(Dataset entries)

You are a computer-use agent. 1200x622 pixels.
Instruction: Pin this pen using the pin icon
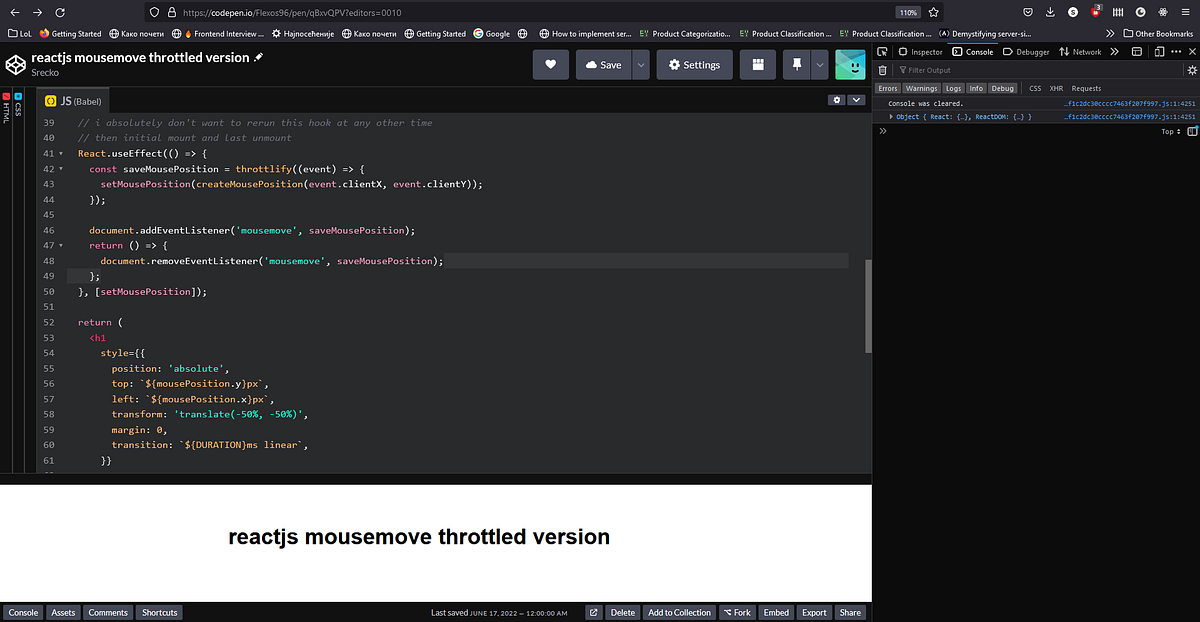coord(795,64)
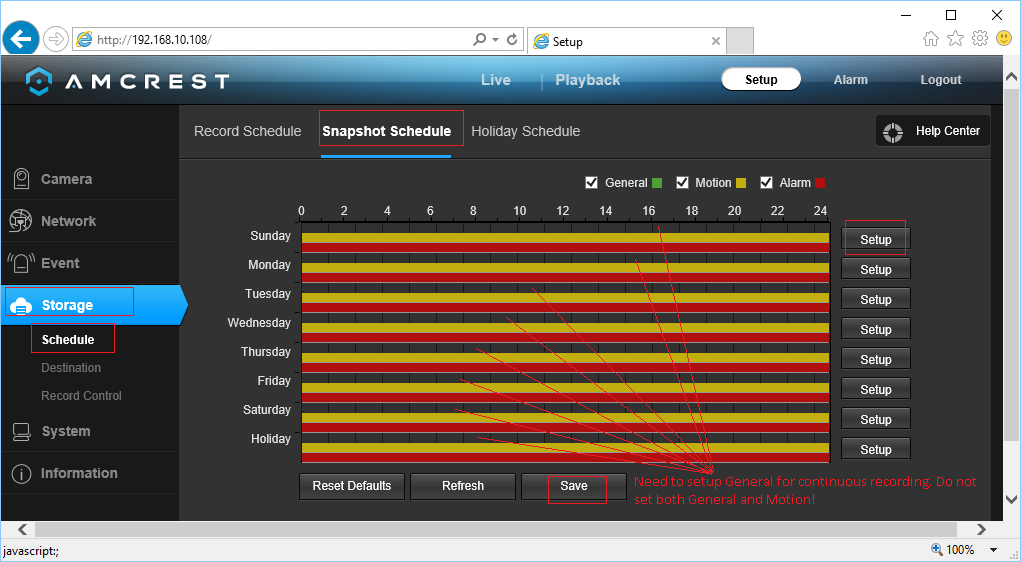1021x562 pixels.
Task: Switch to the Holiday Schedule tab
Action: [x=525, y=131]
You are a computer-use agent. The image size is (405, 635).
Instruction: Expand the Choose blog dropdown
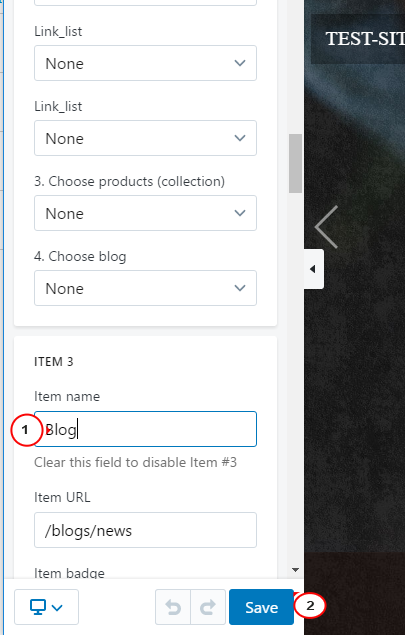pos(145,288)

- WHAT YOU ARE ASKED TO DO -
Write out the data above in full and exactly, but without the pictures.

- COMPLETED TASK -
You are a computer-use agent. 1200x622 pixels.
Instruction: Pin this pen using the pin icon
coord(795,64)
1021x562 pixels.
Task: Switch to the Holiday Schedule tab
Action: [x=525, y=131]
You are a computer-use agent. The image size is (405, 635).
Instruction: Expand the Choose blog dropdown
pos(145,288)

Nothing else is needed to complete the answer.